JCI Opens Weaker by 0.75% at 7,322, Market Pressure Continues
JAKARTA – The Composite Stock Price Index (JCI) opened weaker during trading on Friday (24/4/2026). According to data from the Indonesia Stock Exchange (BEI) around 09:08 WIB, the JCI fell 55.65 points or 0.75% to the level of 7,322.96.
The JCI opened at 7,378.07, slightly below the previous close of 7,378.61. Throughout the session, the index moved within a range of 7,313.36 as the lowest level and 7,383.40 as the highest.
From the trading activity side, the transaction volume reached 5.165 billion shares with a transaction value of Rp 2.647 trillion. The trading frequency was recorded at 265,500 times.
Meanwhile, other indices also uniformly entered the red zone.
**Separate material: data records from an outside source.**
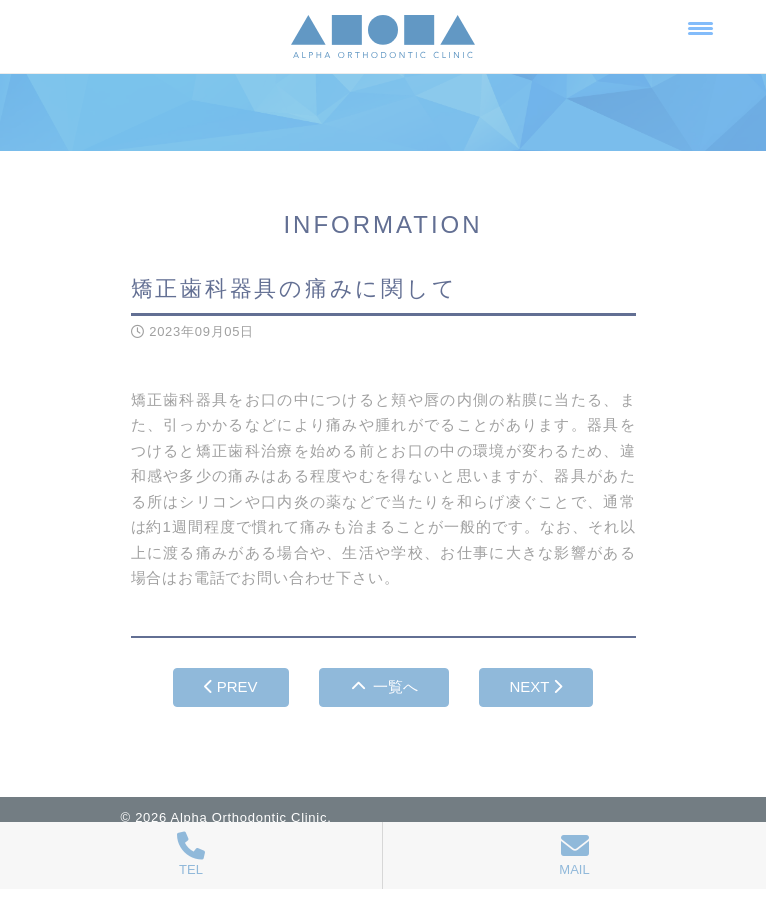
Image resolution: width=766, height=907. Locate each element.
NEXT (536, 686)
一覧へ (384, 686)
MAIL (574, 854)
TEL (191, 854)
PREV (231, 686)
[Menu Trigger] (700, 27)
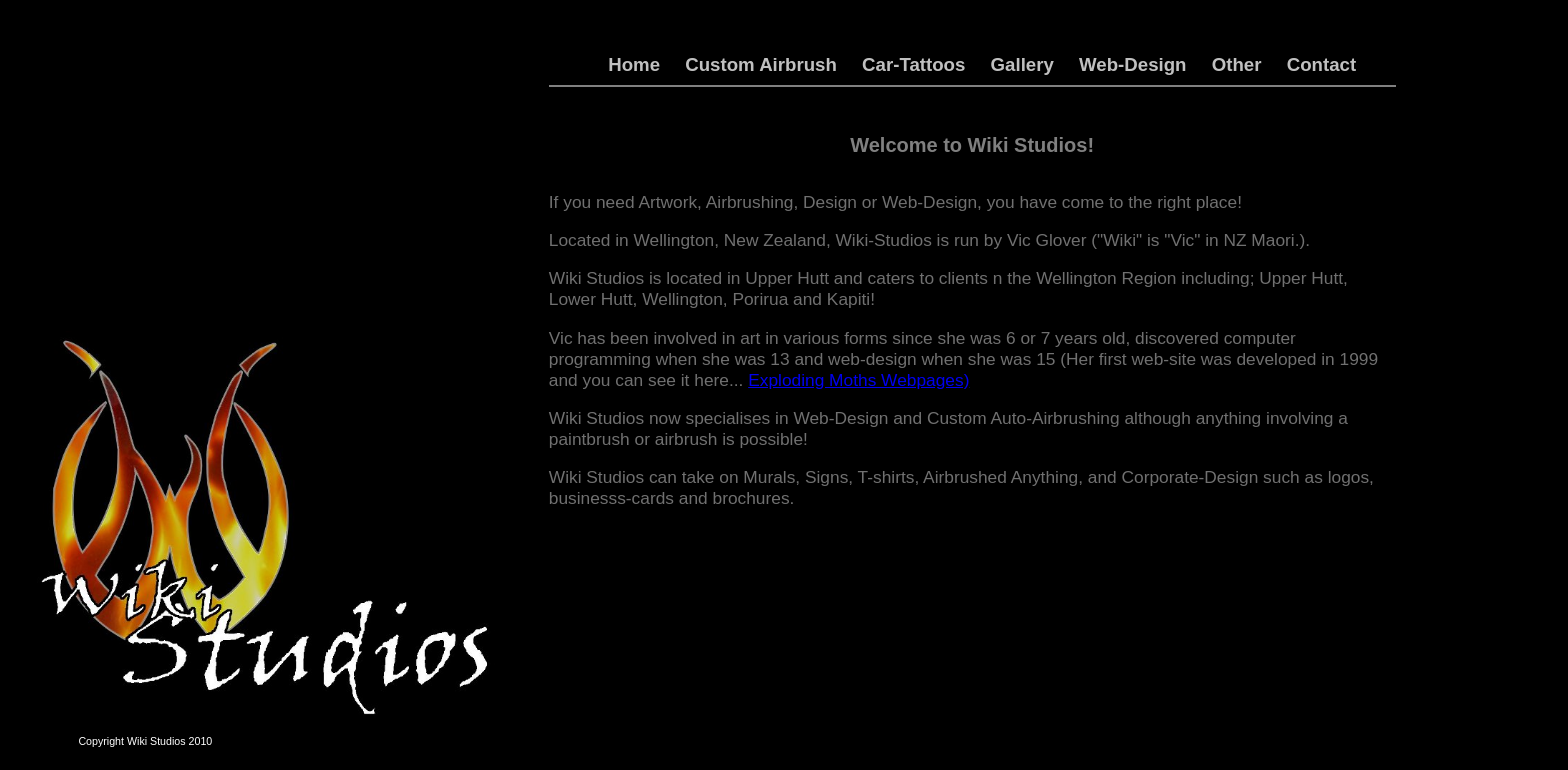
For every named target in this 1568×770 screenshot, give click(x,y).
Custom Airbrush (761, 64)
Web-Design (1132, 64)
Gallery (1022, 64)
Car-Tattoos (913, 64)
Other (1237, 64)
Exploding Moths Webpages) (858, 380)
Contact (1321, 64)
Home (634, 64)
The LQ45 fell 5.34 points or 0.75% to 710.54, while the Jakarta Islamic Index (JII) weakened 0.58 points or 0.12% to 498.35.
The Kompas100 Index corrected 7.89 points or 0.79% to 996.25. The Indonesia Sharia Stock Index (ISSI) fell 1.28 points or 0.48% to 266.21, the IDX30 weakened 3.03 points or 0.77% to 390.24, and the JII70 fell 0.80 points or 0.42% to 191.71.
Analysts predict that the JCI today is vulnerable to correction, after the index rose 2.16% to 7,378.606 at the close of trading on Thursday (23/4/2026).
According to him, the index weakening is influenced by pressure on the rupiah exchange rate and potential foreign fund outflows (capital outflow) from the domestic financial market.
It should be noted that the rupiah currency in the spot market closed depreciated by 105 points to Rp 17,286 per US dollar on Thursday.
“For tomorrow (Friday), we predict the JCI position is still vulnerable to continuing its correction with support at 7,351 and resistance at 7,422, where we expect it will be influenced by the rupiah exchange rate and the tendency of outflows from the market,” said Herditya when contacted by Kompas.com on Thursday night.
The MACD indicator shows a downward trend in line with the RSI which is also experiencing weakening, supported by transaction volume that is above the 20-day average.
He explained that market movements on Friday’s trading will be influenced by two main sentiments, namely developments in communications between the United States (US) and Iran which are progressing slowly, thus increasing global uncertainty and pushing the market towards a more risk-averse direction.
Second, the continued selling pressure from foreign investors. This condition is exacerbated by updates to the global index by MSCI as well as the downgrade of Indonesia’s credit rating outlook to negative by Fitch Ratings.